### Task statement
Copy out every line of the records below word for word, but leave out the pictures.

### Materials provided
___
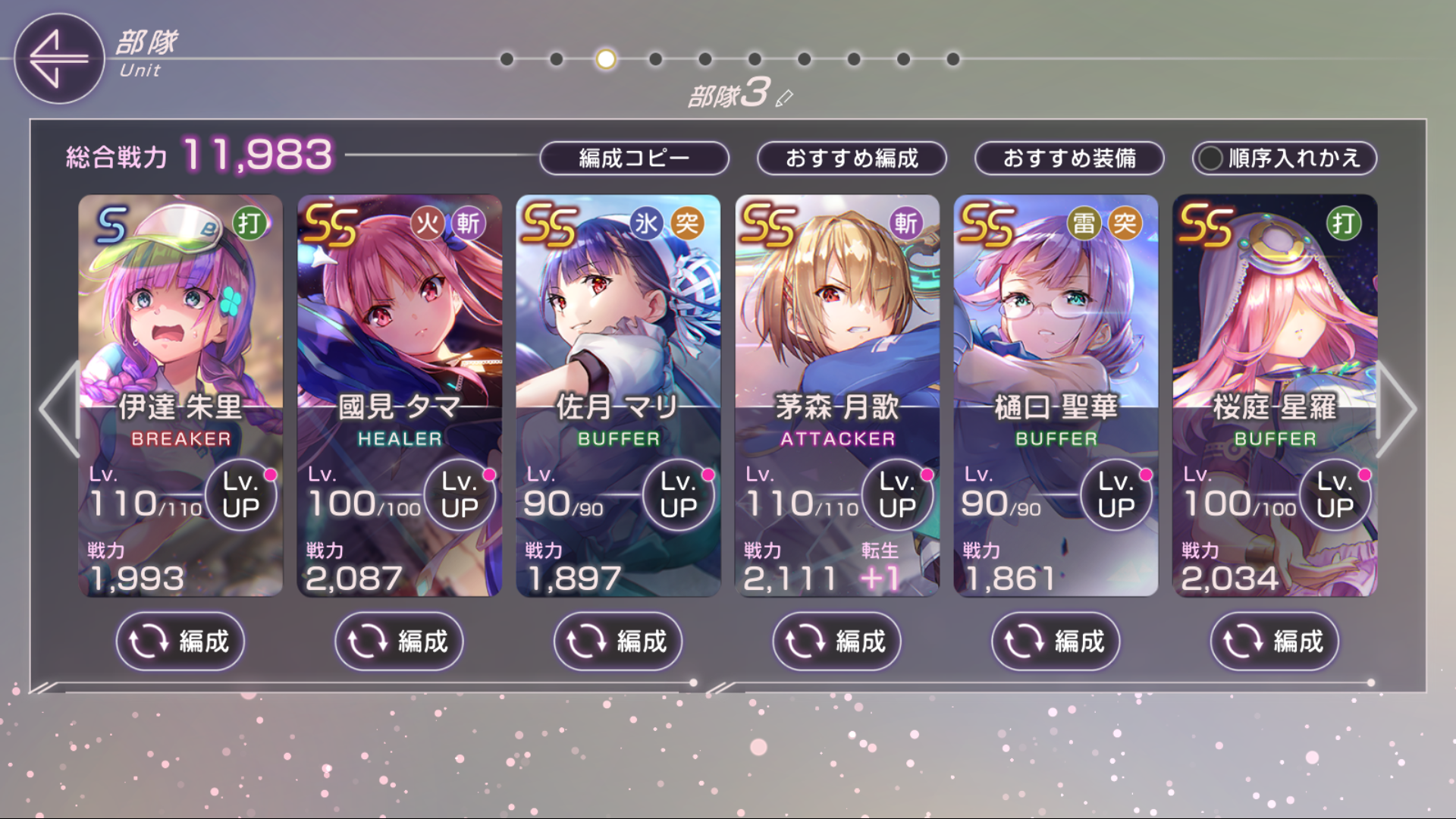The width and height of the screenshot is (1456, 819).
Task: Select the first unit page dot
Action: click(507, 59)
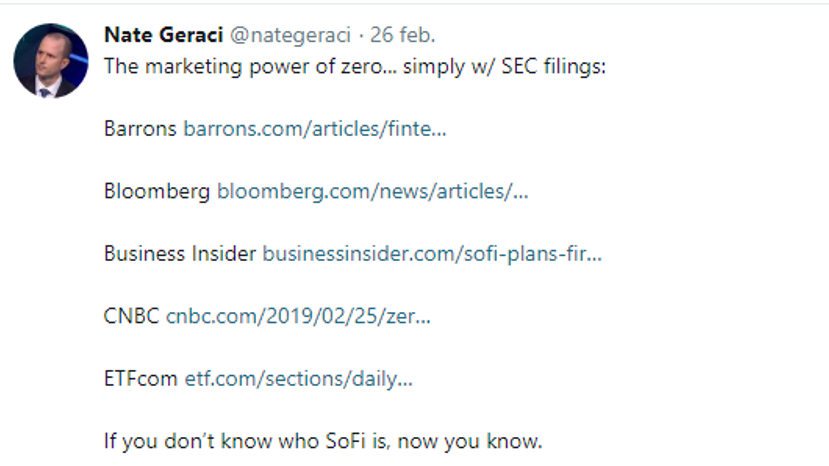Click the Nate Geraci display name
Image resolution: width=829 pixels, height=466 pixels.
click(163, 35)
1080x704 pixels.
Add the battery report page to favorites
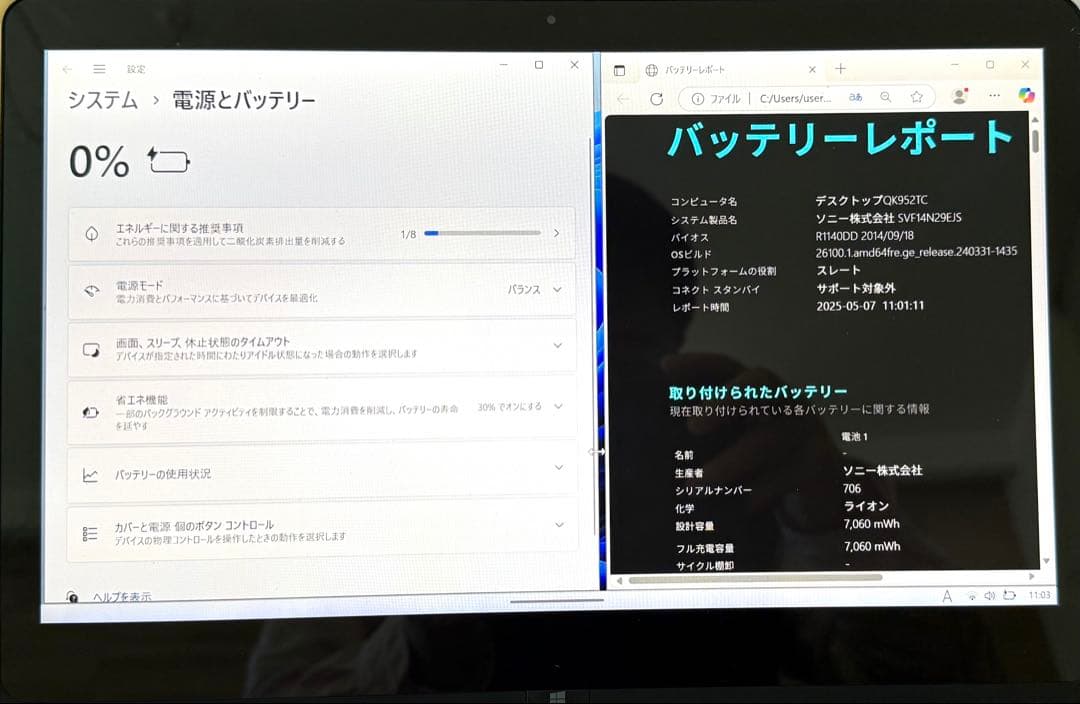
___
### Written solution
The width and height of the screenshot is (1456, 819).
Task: Select the first unit page dot
Action: click(507, 59)
Click the Nate Geraci display name
Image resolution: width=829 pixels, height=466 pixels.
click(163, 35)
1080x704 pixels.
Add the battery report page to favorites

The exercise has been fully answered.